Gegeven opdracht ▸ Ga alsjeblieft verder met de tekst over het provinciale land- en tuinbouwbeleid, aansluitend op de laatste zin.

Gegeven tekst ▸
Daarnaast stimuleert en ondersteunt de provincie allerhande verbredings-activiteiten binnen de land- en tuinbouwsector. Het gaat dan om zowel ‘gele’ (korte keten, hoevetoerisme, zelfpluk, groene zorg,…) als ‘groene’ (agrarisch natuurbeheer, landschapsbeheer, hergebruik van afvalstoffen,…) of ‘rode’ (energieproductie, grondstof voor biobrandstoffen, biogasproductie,…) en ‘blauwe’ (beheer van overstromingsgebieden, oeverzones …) activiteiten. Het is de taak van de provincie om te zorgen voor een duidelijk vergunningenkader voor verbredingsactiviteiten op land- en tuinbouwbedrijven. Waar dat kan, vormt ze de verbinding tussen de ‘aanbieder’ en de ‘verbruiker’, bijvoorbeeld voor groene zorg.

Het provinciale land- en tuinbouwbeleid legt niet alleen linken naar verbreding, maar ook naar ruimtelijke ordening, milieu, landschap, enzovoort. Extra aandacht wordt besteed aan de ontwikkeling van verschillende vormen van stadslandbouw en aan het verbinden van landbouwactiviteiten uit de rand van de stad met de verstedelijkte samenleving.

Gegeven materiaal ▸
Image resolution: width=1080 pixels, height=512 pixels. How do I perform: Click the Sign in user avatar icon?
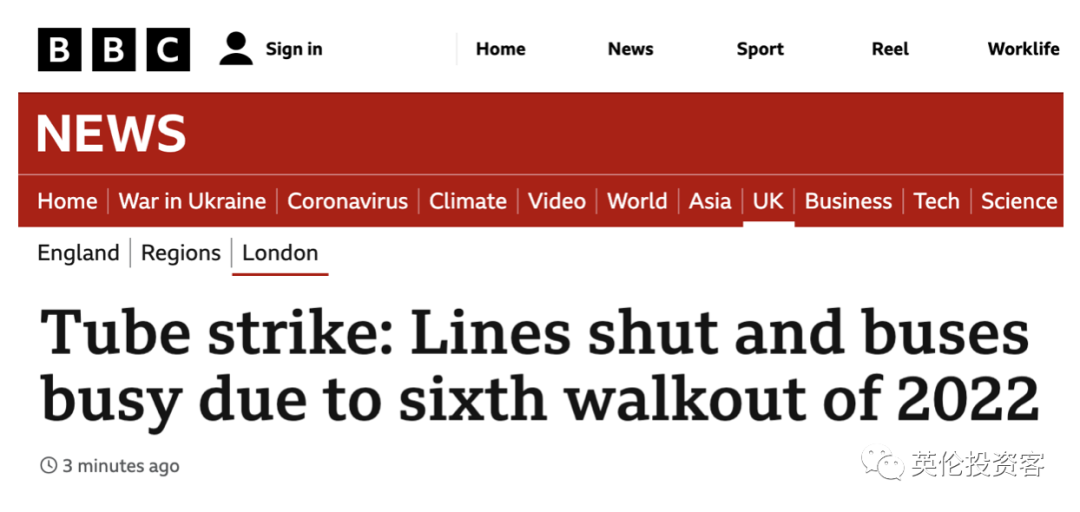point(236,49)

Antwoord opdracht ▸
De provincie Antwerpen ondersteunt landbouweducatie (o.a. via Plattelandsklassen) om jongeren en andere doelgroepen te laten kennismaken met de diversiteit en de uitdagingen van de hedendaagse land- en tuinbouw. Steeds minder mensen kennen immers de oorsprong van hun voedsel en de manier waarop het geproduceerd wordt. De provincie verbreedt het maatschappelijk draagvlak voor de sector door bij te dragen aan een correcte beeldvorming, zodat burgers hun mening kunnen vormen met kennis van zaken en realiteitszin. Zo leren consumenten de waarde van de sector beter kennen m.b.t. de kwaliteit van de producten, het beheer van de open ruimte, innovatie, ondernemerschap, tewerkstelling, exportwaarde én voedselzekerheid en voedselveiligheid. 

Extra aandacht gaat naar het correct informeren van lokale ambtenaren en mandatarissen.

De provincie Antwerpen sensibiliseert de medegebruikers van het agrarisch gebied. Immers de land- en tuinbouw heeft niet alleen een economisch belang, maar is ook drager van het landschap en beheerder van de open ruimte.

4.4 PLATTELANDSBELEID

Naast een gedeputeerde voor Land- en Tuinbouw, pleit CD&V ook voor een volwaardige gedeputeerde voor Plattelandsbeleid. Bij uitstek is dit immers een horizontaal beleidsdomein, dat een voor iedere uitdaging een geïntegreerde samenwerking vereist over de beleidsdomeinen heen. De agrarische sector is weliswaar een belangrijke drager van het platteland, toch is het slechts één van de vele aspecten die komen kijken bij een dynamisch beleid op maat van het buitengebied.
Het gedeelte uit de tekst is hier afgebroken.